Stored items
═══

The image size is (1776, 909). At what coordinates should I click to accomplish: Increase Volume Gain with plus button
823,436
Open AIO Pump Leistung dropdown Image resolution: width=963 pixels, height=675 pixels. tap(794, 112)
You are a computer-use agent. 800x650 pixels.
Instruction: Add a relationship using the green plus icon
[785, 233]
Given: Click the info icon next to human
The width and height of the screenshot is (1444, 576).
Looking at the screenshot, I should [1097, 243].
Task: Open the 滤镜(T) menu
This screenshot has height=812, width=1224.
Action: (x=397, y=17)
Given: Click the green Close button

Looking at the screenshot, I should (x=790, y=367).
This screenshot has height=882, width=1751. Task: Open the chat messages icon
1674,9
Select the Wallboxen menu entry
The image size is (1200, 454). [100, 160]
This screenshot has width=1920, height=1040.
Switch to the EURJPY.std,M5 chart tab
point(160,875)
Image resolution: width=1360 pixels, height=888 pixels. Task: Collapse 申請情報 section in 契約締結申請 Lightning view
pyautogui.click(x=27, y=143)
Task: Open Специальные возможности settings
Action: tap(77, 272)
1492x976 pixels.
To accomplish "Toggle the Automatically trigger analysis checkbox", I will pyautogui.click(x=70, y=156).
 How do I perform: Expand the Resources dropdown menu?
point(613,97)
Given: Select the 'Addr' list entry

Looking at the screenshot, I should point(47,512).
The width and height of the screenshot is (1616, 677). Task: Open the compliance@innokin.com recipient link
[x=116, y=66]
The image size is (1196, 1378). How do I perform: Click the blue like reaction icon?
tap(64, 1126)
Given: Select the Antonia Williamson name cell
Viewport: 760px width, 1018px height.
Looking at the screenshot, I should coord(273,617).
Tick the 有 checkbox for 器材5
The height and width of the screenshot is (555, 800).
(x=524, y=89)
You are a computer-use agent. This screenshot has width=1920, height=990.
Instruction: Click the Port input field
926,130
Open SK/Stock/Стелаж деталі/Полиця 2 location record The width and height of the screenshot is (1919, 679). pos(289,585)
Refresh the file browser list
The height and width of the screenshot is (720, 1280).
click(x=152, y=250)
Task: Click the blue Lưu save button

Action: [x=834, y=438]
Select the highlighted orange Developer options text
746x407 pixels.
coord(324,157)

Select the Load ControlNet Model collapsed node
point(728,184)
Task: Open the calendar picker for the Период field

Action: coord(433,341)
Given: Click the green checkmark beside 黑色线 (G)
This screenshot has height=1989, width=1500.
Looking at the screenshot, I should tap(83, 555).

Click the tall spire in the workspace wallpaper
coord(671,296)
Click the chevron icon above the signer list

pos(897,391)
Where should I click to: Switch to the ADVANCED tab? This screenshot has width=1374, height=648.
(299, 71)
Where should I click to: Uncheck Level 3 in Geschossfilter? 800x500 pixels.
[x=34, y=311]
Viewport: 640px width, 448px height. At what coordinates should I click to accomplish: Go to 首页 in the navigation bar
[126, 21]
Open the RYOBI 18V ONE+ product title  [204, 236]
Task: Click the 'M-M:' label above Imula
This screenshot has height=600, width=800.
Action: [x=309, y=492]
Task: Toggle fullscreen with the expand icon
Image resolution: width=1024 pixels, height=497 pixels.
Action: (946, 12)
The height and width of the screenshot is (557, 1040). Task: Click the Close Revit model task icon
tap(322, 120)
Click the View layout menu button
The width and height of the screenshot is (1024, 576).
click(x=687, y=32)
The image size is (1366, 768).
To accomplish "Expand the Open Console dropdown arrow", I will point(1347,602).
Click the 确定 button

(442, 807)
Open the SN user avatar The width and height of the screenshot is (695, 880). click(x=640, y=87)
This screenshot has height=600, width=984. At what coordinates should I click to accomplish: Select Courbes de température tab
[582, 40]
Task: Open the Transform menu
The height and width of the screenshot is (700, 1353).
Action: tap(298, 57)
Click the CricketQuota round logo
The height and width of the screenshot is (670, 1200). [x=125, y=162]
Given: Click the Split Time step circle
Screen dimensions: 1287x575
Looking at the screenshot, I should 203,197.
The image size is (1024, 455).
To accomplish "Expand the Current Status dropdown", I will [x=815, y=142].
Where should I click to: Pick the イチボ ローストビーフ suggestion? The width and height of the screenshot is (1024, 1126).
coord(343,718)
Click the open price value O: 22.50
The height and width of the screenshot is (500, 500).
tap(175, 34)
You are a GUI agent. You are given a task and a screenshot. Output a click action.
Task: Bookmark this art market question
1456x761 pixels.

═══

### Work instruction
Each entry shown above should be copied out exactly.

### Task result
The image size is (1776, 909). At what coordinates should I click to accomplish: Increase Volume Gain with plus button
823,436
Open AIO Pump Leistung dropdown Image resolution: width=963 pixels, height=675 pixels. tap(794, 112)
You are a computer-use agent. 800x650 pixels.
Instruction: Add a relationship using the green plus icon
[785, 233]
Given: Click the info icon next to human
The width and height of the screenshot is (1444, 576).
Looking at the screenshot, I should [1097, 243].
Task: Open the 滤镜(T) menu
This screenshot has height=812, width=1224.
Action: (x=397, y=17)
Given: Click the green Close button

Looking at the screenshot, I should (x=790, y=367).
This screenshot has height=882, width=1751. Task: Open the chat messages icon
1674,9
Select the Wallboxen menu entry
The image size is (1200, 454). [100, 160]
This screenshot has width=1920, height=1040.
Switch to the EURJPY.std,M5 chart tab
point(160,875)
Image resolution: width=1360 pixels, height=888 pixels. Task: Collapse 申請情報 section in 契約締結申請 Lightning view
pyautogui.click(x=27, y=143)
Task: Open Специальные возможности settings
Action: tap(77, 272)
1492x976 pixels.
To accomplish "Toggle the Automatically trigger analysis checkbox", I will pyautogui.click(x=70, y=156).
 How do I perform: Expand the Resources dropdown menu?
point(613,97)
Given: Select the 'Addr' list entry

Looking at the screenshot, I should point(47,512).
The width and height of the screenshot is (1616, 677). Task: Open the compliance@innokin.com recipient link
[x=116, y=66]
The image size is (1196, 1378). How do I perform: Click the blue like reaction icon?
tap(64, 1126)
Given: Select the Antonia Williamson name cell
Viewport: 760px width, 1018px height.
Looking at the screenshot, I should coord(273,617).
Tick the 有 checkbox for 器材5
The height and width of the screenshot is (555, 800).
(x=524, y=89)
You are a computer-use agent. This screenshot has width=1920, height=990.
Instruction: Click the Port input field
926,130
Open SK/Stock/Стелаж деталі/Полиця 2 location record The width and height of the screenshot is (1919, 679). pos(289,585)
Refresh the file browser list
The height and width of the screenshot is (720, 1280).
click(x=152, y=250)
Task: Click the blue Lưu save button

Action: [x=834, y=438]
Select the highlighted orange Developer options text
746x407 pixels.
coord(324,157)

Select the Load ControlNet Model collapsed node
point(728,184)
Task: Open the calendar picker for the Период field

Action: coord(433,341)
Given: Click the green checkmark beside 黑色线 (G)
This screenshot has height=1989, width=1500.
Looking at the screenshot, I should tap(83, 555).

Click the tall spire in the workspace wallpaper
coord(671,296)
Click the chevron icon above the signer list

pos(897,391)
Where should I click to: Switch to the ADVANCED tab? This screenshot has width=1374, height=648.
(299, 71)
Where should I click to: Uncheck Level 3 in Geschossfilter? 800x500 pixels.
[x=34, y=311]
Viewport: 640px width, 448px height. At what coordinates should I click to accomplish: Go to 首页 in the navigation bar
[126, 21]
Open the RYOBI 18V ONE+ product title  [204, 236]
Task: Click the 'M-M:' label above Imula
This screenshot has height=600, width=800.
Action: [x=309, y=492]
Task: Toggle fullscreen with the expand icon
Image resolution: width=1024 pixels, height=497 pixels.
Action: (946, 12)
The height and width of the screenshot is (557, 1040). Task: Click the Close Revit model task icon
tap(322, 120)
Click the View layout menu button
The width and height of the screenshot is (1024, 576).
click(x=687, y=32)
The image size is (1366, 768).
To accomplish "Expand the Open Console dropdown arrow", I will point(1347,602).
Click the 确定 button

(442, 807)
Open the SN user avatar The width and height of the screenshot is (695, 880). click(x=640, y=87)
This screenshot has height=600, width=984. At what coordinates should I click to accomplish: Select Courbes de température tab
[582, 40]
Task: Open the Transform menu
The height and width of the screenshot is (700, 1353).
Action: tap(298, 57)
Click the CricketQuota round logo
The height and width of the screenshot is (670, 1200). [x=125, y=162]
Given: Click the Split Time step circle
Screen dimensions: 1287x575
Looking at the screenshot, I should 203,197.
The image size is (1024, 455).
To accomplish "Expand the Current Status dropdown", I will [x=815, y=142].
Where should I click to: Pick the イチボ ローストビーフ suggestion? The width and height of the screenshot is (1024, 1126).
coord(343,718)
Click the open price value O: 22.50
The height and width of the screenshot is (500, 500).
tap(175, 34)
You are a GUI agent. You are given a task and a screenshot. Output a click action.
Task: Bookmark this art market question
1456x761 pixels.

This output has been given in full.